6.4 Robustness to number of categories

I have developed the correction method outlined in this paper with 5-response category survey items in mind. While the technique has worked for this case, Appendix D (available online) contains the results of a robustness check where all of the items are collapsed to three categories (‘strongly agree’ and ‘agree’ into ‘agree’; ‘strongly disagree’ and ‘disagree’ into ‘disagree’). Broadly, the method failed to recover fully normal distributions for the left-right and libertarian-authoritarian scales, but nonetheless succeeded in recover the same inferences as the balanced scales in the BES. Further work should therefore explore improving the performance of the technique with more limited response sets (perhaps switching to using Item Response Theory models in lieu of CFA models), but the correction technique should nonetheless aid researchers seeking to avoid bias in regression models.

7 Conclusion

In this paper, I have set out the specific problem of fully unbalanced Likert scales in the context of wider work on acquiescence bias. Fully unbalanced Likert scales carry the particular problem of rendering the acquiescence within impossible to empirically identify without the introduction of additional information. In this paper, I have further clarified the different versions of person intercept CFA relative to Likert scales, relaxed the unnecessary orthogonality assumption, and developed a strategy for identifying a person intercept CFA model in the case of fully unbalanced Likert scales.

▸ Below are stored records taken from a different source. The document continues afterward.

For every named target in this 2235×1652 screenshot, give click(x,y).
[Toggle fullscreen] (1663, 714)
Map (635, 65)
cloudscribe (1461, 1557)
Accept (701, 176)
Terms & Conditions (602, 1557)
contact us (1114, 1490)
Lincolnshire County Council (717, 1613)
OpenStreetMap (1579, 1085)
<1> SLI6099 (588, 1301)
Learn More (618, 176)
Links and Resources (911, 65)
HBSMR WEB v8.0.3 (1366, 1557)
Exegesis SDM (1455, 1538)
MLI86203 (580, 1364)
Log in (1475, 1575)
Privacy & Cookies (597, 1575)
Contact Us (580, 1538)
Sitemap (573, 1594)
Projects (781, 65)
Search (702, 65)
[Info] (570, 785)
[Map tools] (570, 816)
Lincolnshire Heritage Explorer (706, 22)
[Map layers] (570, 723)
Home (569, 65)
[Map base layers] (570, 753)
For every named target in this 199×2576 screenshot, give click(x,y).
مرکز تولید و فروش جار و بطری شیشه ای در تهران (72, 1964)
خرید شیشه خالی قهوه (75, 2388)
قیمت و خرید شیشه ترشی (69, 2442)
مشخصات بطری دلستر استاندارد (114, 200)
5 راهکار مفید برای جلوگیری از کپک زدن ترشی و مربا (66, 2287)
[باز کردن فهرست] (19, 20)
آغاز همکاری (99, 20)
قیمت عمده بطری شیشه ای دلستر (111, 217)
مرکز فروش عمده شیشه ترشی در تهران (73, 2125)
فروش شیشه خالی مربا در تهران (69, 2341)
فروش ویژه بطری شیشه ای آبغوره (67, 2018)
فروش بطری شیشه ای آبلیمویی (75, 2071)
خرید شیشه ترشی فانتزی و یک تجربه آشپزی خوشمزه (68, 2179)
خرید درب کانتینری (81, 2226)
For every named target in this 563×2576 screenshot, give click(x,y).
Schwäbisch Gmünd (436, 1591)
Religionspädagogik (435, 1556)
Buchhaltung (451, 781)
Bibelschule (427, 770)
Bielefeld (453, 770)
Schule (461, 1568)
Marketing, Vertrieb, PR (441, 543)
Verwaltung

The OCFA2 approach appears to work best for fully unbalanced scales, but it is not immediately clear why this should be the case. Researchers using these approaches should run all four and compare the results until further research can be conducted on the relative performance of the four methods.

A clear limitation of the correction methods used in this paper is the data requirements they impose on the user in the case of fully unbalanced scales. However, these limtis are necessary: acquiescence bias is not empirically identifiable without some degree of contradiction. Where researchers cannot utilise the corrections, they should at minimum be conscious of the role that acquiescence bias is likely to be playing in their results. Even where Likert scales are fully balanced, their use entails strong assumptions about the data generating process that can be relaxed by the use of person intercept CFA. There is no clear case where the use of these models if possible is not preferable to a raw Likert scale. For survey designers, two main points should be taken from this paper. First, as far as possible they should seek to design Likert scales that are fully balanced. Where this is not entirely possible, whether due to difficulties in designing reverse-keyed items or the need for backwards comparability, they should instead try to include other, substantively unrelated scales for the purposes of identifying person intercept CFA models.